En la cuarta calle de Charallave, al sur del municipio Bermúdez del estado Sucre se resumen todos los males de esa urbanización popular fundada hace poco más de 50 años: calles rotas, derrames de aguas servidas, acumulación de basura y pare de contar.
Para los vecinos, la irregularidad en el servicio de aseo y la falla de un colector, que provoca derrames en todas las bocas de visita de la zona son, sin duda, los más graves y urgentes.

Aníbal Romero, residente del sector, dijo que el camión recolector lleva como seis meses que no pasa y los mismos vecinos deben hacer “potes” para pagar entre 25$ y 30$ para que les recojan la basura en camiones. El problema se extiende por la urbanización, que es un parcelamiento de 10 calles.
Romero aprovechó para denunciar el problema del colector principal caído, que obliga a los afectados a amanecer cada día sacando agua sucia de sus viviendas.
Héctor González, otro habitante, señaló que los derrames afectan tanto a los residentes como a los transeúntes, que son muchos, porque allí queda el Complejo Educativo María de Vera, que al parecer, también comenzó a sentir los efectos del daño del colector.

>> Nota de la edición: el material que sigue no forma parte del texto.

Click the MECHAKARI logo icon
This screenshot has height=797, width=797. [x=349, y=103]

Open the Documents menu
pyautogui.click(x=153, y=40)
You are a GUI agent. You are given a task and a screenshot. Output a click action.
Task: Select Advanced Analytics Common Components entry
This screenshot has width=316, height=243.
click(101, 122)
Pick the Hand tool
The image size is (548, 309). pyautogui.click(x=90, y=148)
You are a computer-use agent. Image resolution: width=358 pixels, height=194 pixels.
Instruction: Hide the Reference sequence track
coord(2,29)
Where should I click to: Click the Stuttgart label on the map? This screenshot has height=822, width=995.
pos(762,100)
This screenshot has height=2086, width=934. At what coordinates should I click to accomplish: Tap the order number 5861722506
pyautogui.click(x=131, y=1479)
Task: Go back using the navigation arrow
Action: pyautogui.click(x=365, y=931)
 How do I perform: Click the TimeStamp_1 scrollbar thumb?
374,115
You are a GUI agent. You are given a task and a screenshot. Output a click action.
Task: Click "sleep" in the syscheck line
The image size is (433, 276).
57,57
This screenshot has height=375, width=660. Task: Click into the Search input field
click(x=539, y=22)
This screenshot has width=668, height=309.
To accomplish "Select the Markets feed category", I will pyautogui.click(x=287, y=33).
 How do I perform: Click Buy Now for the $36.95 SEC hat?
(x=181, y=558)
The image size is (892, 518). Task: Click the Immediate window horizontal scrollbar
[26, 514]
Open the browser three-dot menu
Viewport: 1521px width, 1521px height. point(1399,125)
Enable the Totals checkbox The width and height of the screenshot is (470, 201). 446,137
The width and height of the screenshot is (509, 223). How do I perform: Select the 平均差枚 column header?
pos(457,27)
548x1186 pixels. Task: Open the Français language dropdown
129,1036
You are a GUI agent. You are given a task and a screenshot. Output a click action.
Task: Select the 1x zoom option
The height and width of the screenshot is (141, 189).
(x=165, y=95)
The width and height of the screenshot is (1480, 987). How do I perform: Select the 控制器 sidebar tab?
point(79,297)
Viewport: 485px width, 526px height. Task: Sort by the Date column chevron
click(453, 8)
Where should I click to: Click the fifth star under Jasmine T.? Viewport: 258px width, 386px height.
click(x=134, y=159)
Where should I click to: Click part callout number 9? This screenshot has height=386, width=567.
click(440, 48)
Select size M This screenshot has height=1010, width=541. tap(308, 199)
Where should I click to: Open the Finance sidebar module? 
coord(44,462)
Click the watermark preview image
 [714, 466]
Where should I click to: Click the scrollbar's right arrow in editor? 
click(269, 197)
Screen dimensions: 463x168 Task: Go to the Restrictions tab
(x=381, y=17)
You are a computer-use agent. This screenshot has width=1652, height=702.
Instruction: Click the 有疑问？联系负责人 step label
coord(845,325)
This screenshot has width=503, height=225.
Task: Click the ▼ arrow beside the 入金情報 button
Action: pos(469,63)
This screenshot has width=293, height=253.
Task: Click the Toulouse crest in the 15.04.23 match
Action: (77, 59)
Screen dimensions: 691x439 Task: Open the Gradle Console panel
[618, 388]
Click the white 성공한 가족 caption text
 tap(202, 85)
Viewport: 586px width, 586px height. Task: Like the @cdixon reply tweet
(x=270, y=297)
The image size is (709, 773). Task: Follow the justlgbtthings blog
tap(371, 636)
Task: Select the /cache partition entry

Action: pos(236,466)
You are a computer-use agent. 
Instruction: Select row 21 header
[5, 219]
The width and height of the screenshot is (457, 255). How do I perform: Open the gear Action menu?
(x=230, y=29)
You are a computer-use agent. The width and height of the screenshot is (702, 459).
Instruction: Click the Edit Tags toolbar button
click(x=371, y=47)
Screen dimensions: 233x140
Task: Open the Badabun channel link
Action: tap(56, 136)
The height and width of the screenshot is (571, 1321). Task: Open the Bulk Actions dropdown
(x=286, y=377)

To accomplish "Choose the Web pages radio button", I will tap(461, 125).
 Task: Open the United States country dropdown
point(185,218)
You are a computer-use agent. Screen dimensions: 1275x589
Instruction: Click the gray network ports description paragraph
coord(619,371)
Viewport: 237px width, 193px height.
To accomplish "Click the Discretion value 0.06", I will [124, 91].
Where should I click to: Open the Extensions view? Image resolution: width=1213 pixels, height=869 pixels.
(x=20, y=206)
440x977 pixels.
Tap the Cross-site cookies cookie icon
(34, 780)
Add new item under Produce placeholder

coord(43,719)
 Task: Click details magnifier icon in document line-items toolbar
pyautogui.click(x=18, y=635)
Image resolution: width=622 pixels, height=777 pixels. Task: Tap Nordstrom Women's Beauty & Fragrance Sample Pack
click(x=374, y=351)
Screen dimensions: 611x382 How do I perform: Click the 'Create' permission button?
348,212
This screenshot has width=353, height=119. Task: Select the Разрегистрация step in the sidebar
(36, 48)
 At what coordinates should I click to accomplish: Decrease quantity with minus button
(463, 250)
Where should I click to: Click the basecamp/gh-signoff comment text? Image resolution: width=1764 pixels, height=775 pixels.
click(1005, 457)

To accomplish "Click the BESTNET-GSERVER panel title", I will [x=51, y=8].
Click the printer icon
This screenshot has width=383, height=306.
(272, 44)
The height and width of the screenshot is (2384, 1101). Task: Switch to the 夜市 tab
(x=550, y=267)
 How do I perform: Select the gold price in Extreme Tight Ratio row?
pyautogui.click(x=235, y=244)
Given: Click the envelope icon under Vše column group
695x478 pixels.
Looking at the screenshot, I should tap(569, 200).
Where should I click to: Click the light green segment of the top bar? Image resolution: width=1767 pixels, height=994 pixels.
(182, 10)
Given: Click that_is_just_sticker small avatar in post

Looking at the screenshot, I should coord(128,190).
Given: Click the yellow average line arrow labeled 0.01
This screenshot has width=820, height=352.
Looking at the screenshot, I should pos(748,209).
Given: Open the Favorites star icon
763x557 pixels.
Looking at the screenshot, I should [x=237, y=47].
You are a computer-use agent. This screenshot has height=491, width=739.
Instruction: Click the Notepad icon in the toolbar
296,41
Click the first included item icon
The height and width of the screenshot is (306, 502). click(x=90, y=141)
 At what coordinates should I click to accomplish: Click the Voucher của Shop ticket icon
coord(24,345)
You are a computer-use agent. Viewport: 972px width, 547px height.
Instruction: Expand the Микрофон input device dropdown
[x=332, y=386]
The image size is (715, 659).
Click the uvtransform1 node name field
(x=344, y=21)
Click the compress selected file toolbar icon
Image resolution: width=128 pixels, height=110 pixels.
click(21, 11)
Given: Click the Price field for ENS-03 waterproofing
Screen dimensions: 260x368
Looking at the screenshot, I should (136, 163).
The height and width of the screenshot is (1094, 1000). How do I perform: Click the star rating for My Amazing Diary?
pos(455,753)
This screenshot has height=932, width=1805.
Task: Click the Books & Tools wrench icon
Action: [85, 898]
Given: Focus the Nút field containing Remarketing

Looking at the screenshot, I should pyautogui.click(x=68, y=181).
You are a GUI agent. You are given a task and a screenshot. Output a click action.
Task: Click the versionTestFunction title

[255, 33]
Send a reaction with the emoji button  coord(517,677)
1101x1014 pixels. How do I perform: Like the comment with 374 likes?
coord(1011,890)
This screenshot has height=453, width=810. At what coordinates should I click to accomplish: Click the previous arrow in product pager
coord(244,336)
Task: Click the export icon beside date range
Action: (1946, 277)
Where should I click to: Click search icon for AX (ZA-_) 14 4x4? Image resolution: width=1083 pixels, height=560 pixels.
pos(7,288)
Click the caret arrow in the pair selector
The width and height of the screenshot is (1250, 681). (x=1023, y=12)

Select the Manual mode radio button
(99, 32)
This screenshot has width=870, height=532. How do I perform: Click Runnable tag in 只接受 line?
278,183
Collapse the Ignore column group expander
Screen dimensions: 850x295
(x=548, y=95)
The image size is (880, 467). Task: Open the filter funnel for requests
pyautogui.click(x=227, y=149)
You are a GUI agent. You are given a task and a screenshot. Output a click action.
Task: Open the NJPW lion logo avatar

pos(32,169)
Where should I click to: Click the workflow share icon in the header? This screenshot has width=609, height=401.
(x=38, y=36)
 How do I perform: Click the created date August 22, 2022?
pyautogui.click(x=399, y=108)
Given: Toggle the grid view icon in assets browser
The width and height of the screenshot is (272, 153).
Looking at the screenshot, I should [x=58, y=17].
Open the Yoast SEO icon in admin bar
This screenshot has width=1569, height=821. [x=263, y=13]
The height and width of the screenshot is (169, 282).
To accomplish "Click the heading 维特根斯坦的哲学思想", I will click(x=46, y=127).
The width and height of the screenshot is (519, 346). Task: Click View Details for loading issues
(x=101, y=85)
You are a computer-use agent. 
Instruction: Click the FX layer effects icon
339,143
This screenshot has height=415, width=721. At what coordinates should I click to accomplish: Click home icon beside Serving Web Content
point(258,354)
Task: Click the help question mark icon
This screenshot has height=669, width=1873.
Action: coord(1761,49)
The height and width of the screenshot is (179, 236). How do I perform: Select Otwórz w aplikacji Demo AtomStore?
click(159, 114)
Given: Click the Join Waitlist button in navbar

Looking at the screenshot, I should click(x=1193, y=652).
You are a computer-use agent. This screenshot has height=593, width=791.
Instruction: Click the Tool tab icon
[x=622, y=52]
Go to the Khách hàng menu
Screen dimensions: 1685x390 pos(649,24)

“Por aquí pasan profesores, estudiantes y hay que verle la cara. Son los problemas que estamos viviendo en la comunidad. Pero lo principal es el tema del colector”.
Luis Martínez, otro vecino, coincidió al señalar que la basura la recogen cada varios meses, pero que el daño en la red de aguas servidas es el que causa verdadero malestar en el sector.

Precisó que hay problemas de salubridad en las casas, que presentan derrames internos de aguas servidas, muchas no tienen instalaciones sanitarias activas, debido a que no se pueden usar y la mayoría deben recoger envases de agua sucia para echarlas a la quebrada de la zona.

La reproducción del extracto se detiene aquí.